Document text ::
┌──

Re: [htdig] acroread pdf parser includes "htdig9751.pdf" in PDF file search results


Gilles Detillieux (grdetil@scrc.umanitoba.ca)
Tue, 25 May 1999 12:09:40 -0500 (CDT)


According to Glenn Nielsen:
> I just started indexing PDF documents using acroread.
> All of the search results contain "htdig9751.pdf" at
> the start of the document excerpt in the search results.
> Looks like this is the name of some temp file that htdig
> uses when calling the pdf parser.
>
> Is there a way to confiugre htdig or acroread so
> that this is not included in the excerpt for the pdf
> document?

I believe you've stumbled into another bug in the PDF parser. I think the
patch below will fix this for you. Another (likely better) option is to
switch to an external parser for PDFs. I've found that an external PDF
parser, based on pdftotext in the xpdf 0.80 package, is faster than acroread
and produces better results in most cases.

See http://www.htdig.org/FAQ.html#q4.9

If you'd rather stick to acroread, here's the patch for you to try:

--- htdig/PDF.cc.orig Wed Apr 21 21:47:57 1999
+++ htdig/PDF.cc Tue May 25 12:01:43 1999
@@ -290,8 +290,8 @@ void PDF::parseNonTextLine(String &line)

└──

Short task 1 ::
In the htdig reply, what is the external PDF parser that is faster than acroread based on?
Short task 2 ::
Repeat the part of the htdig reply that opens with the words containing "Re: [htdig] acroread" and closes with "the search results.".
Short task 3 ::
Translate this sentence from the htdig reply into Spanish: "I believe you've stumbled into another bug in the PDF parser."

(Extracted records)
┌──

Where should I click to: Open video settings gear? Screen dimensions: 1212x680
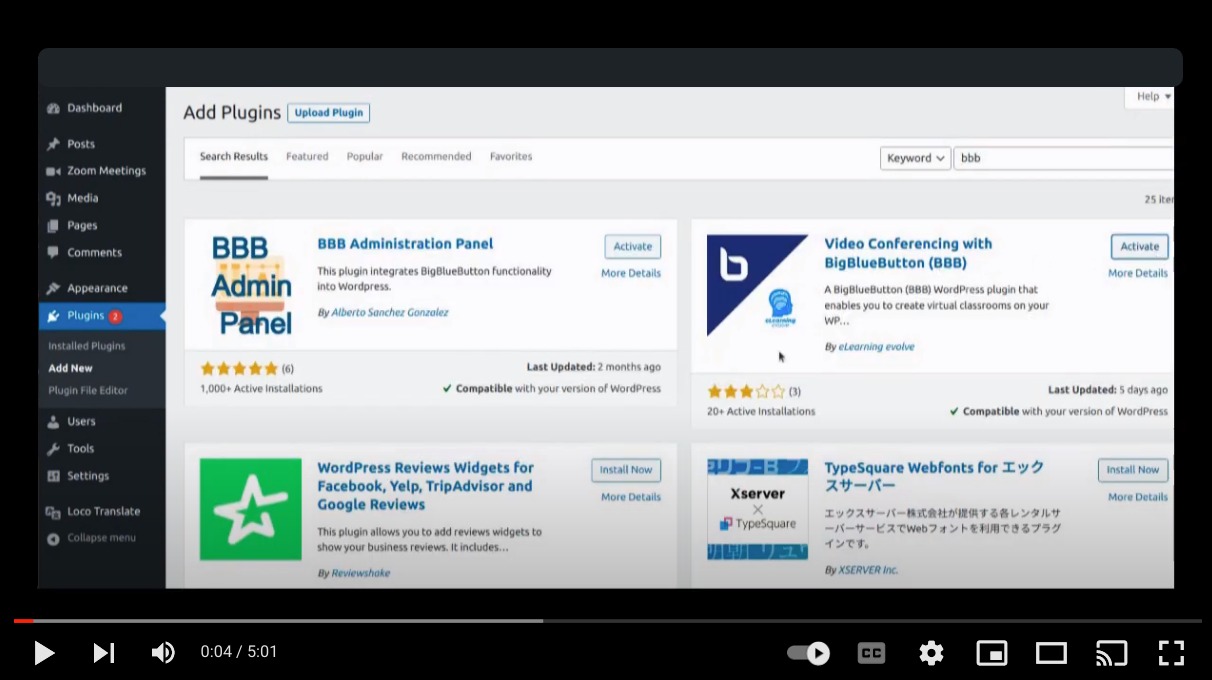tap(931, 653)
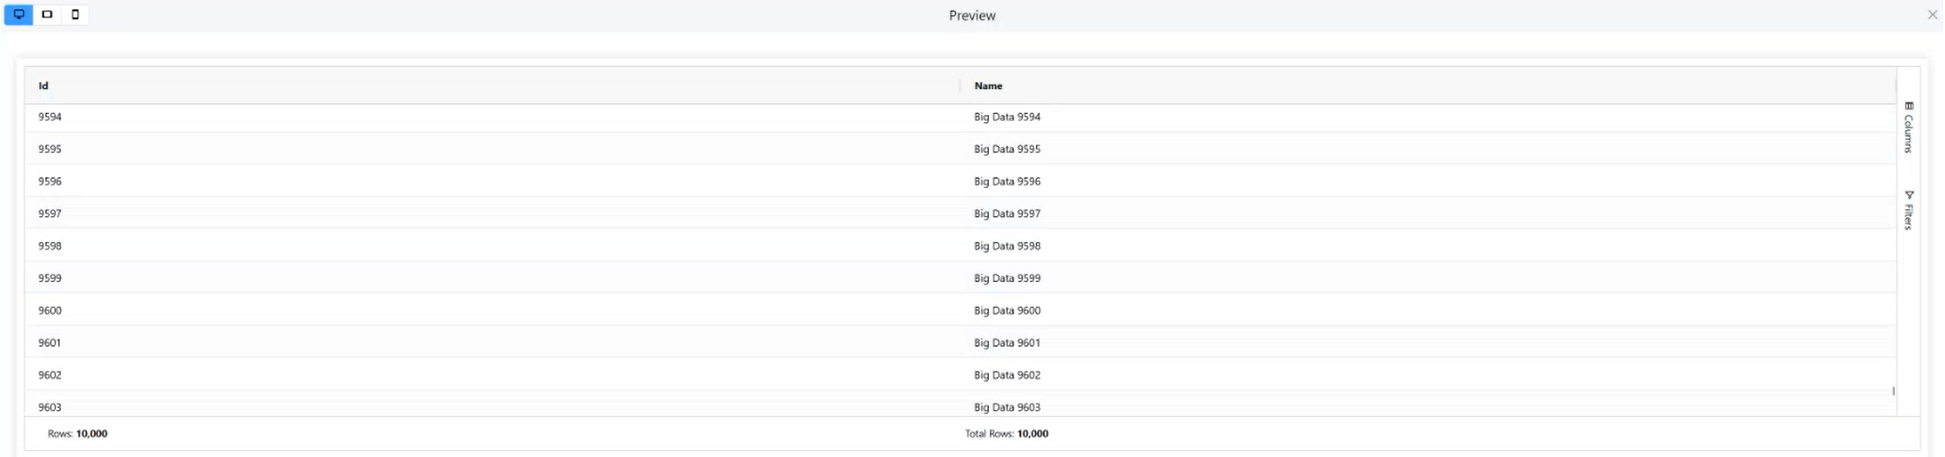
Task: Select the row with Id 9597
Action: (50, 214)
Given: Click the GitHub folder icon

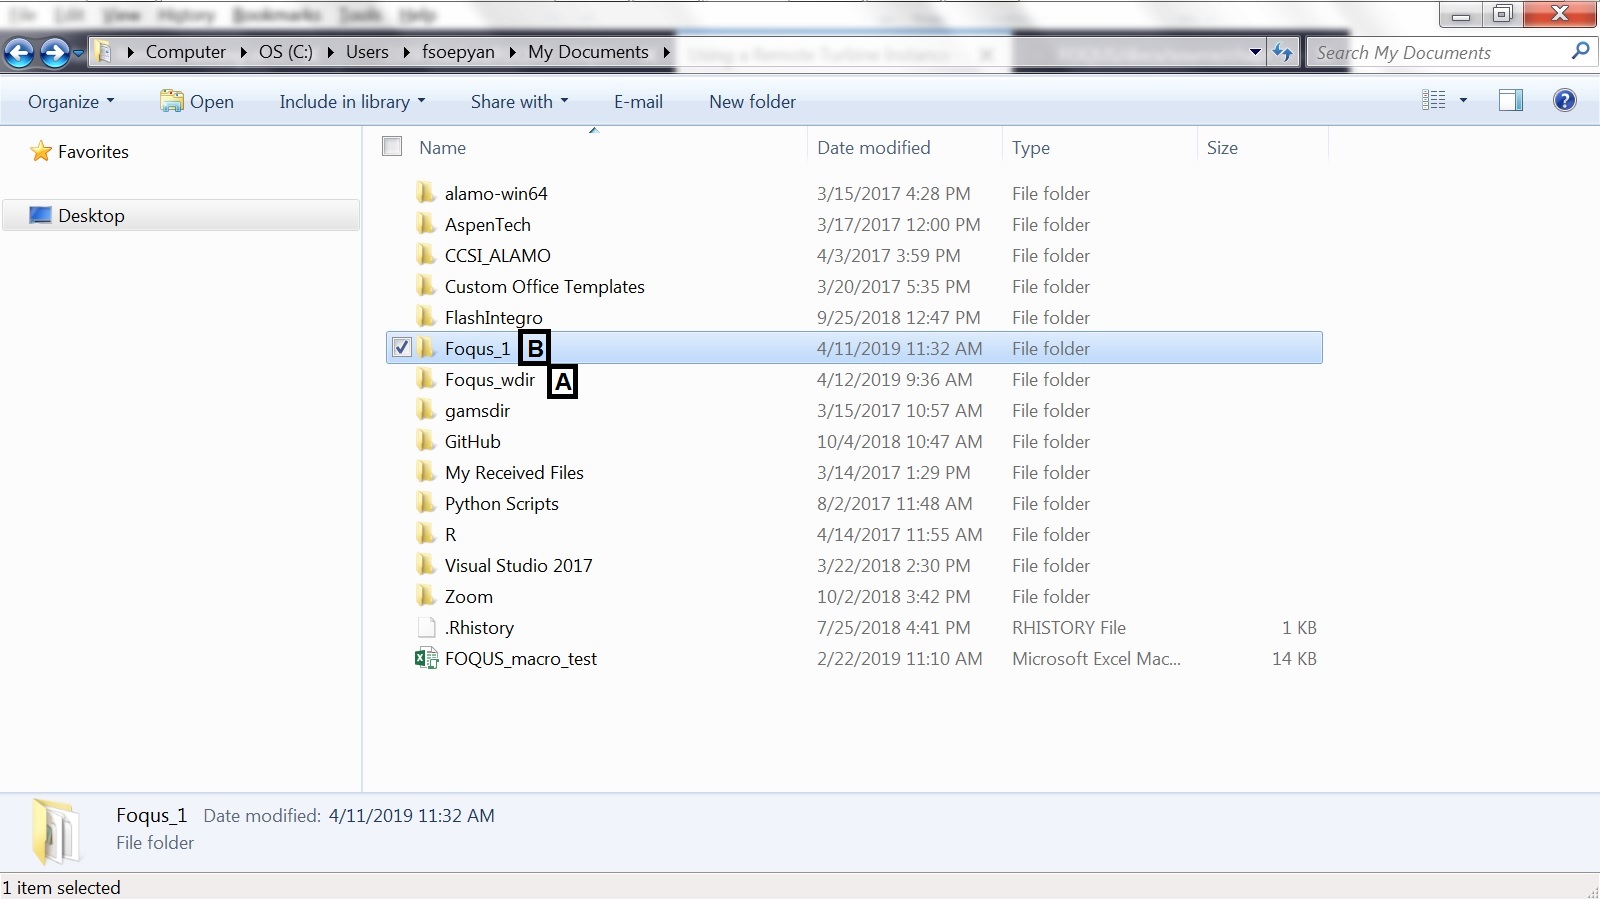Looking at the screenshot, I should 426,441.
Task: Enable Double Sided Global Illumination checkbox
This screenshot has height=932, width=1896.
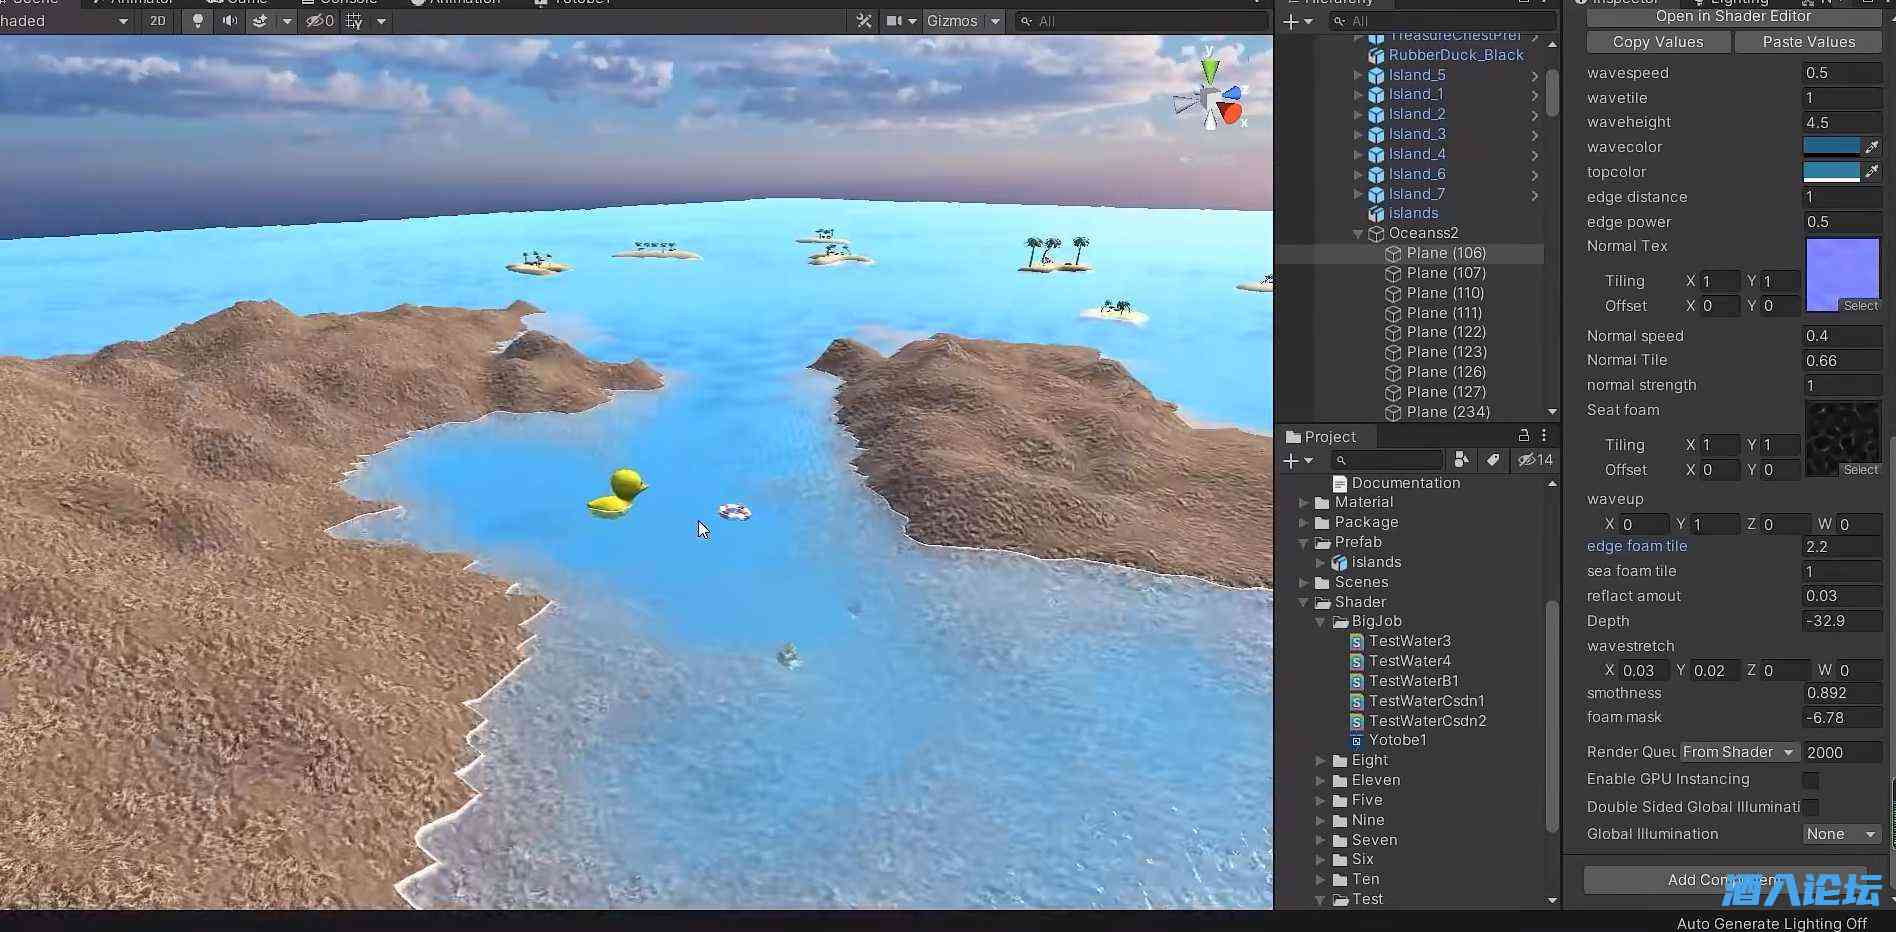Action: coord(1810,807)
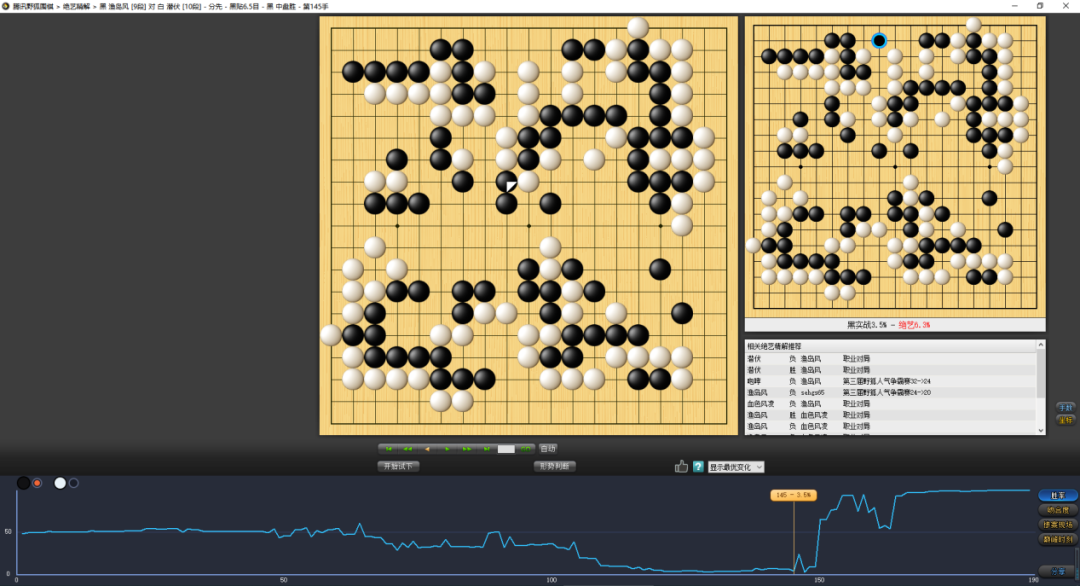1080x586 pixels.
Task: Step back one move
Action: (428, 449)
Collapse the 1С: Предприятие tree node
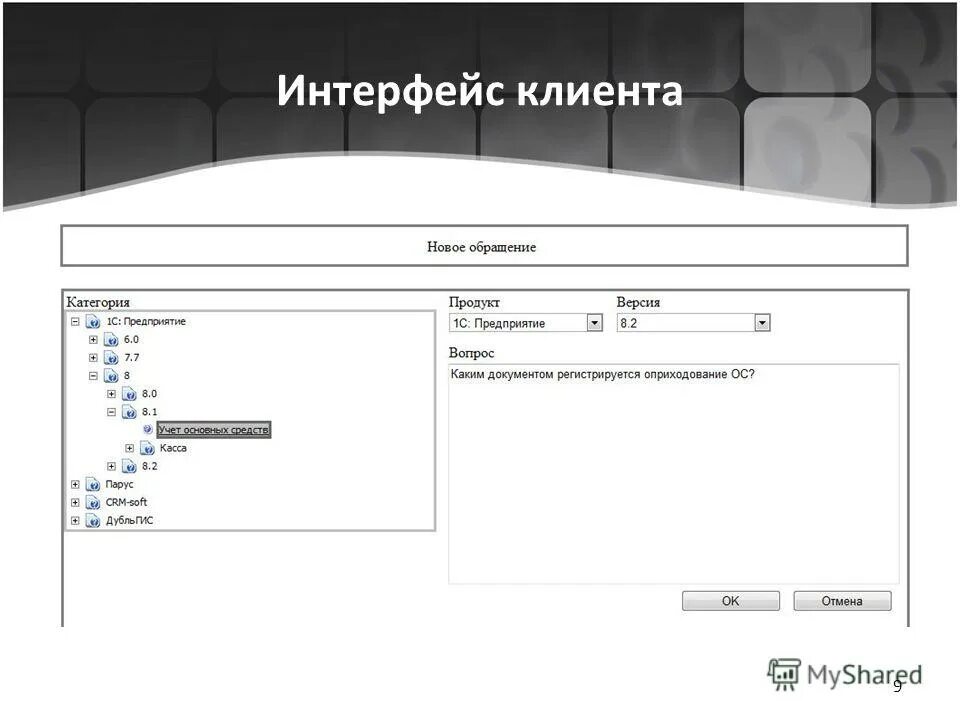The height and width of the screenshot is (720, 960). 74,322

└──

Exercise result 1 ::
It is based on pdftotext in the xpdf 0.80 package.

Exercise result 2 ::
Re: [htdig] acroread pdf parser includes "htdig9751.pdf" in PDF file search results


Gilles Detillieux (grdetil@scrc.umanitoba.ca)
Tue, 25 May 1999 12:09:40 -0500 (CDT)


According to Glenn Nielsen:
> I just started indexing PDF documents using acroread.
> All of the search results contain "htdig9751.pdf" at
> the start of the document excerpt in the search results.

Exercise result 3 ::
Creo que te has topado con otro error en el analizador de PDF.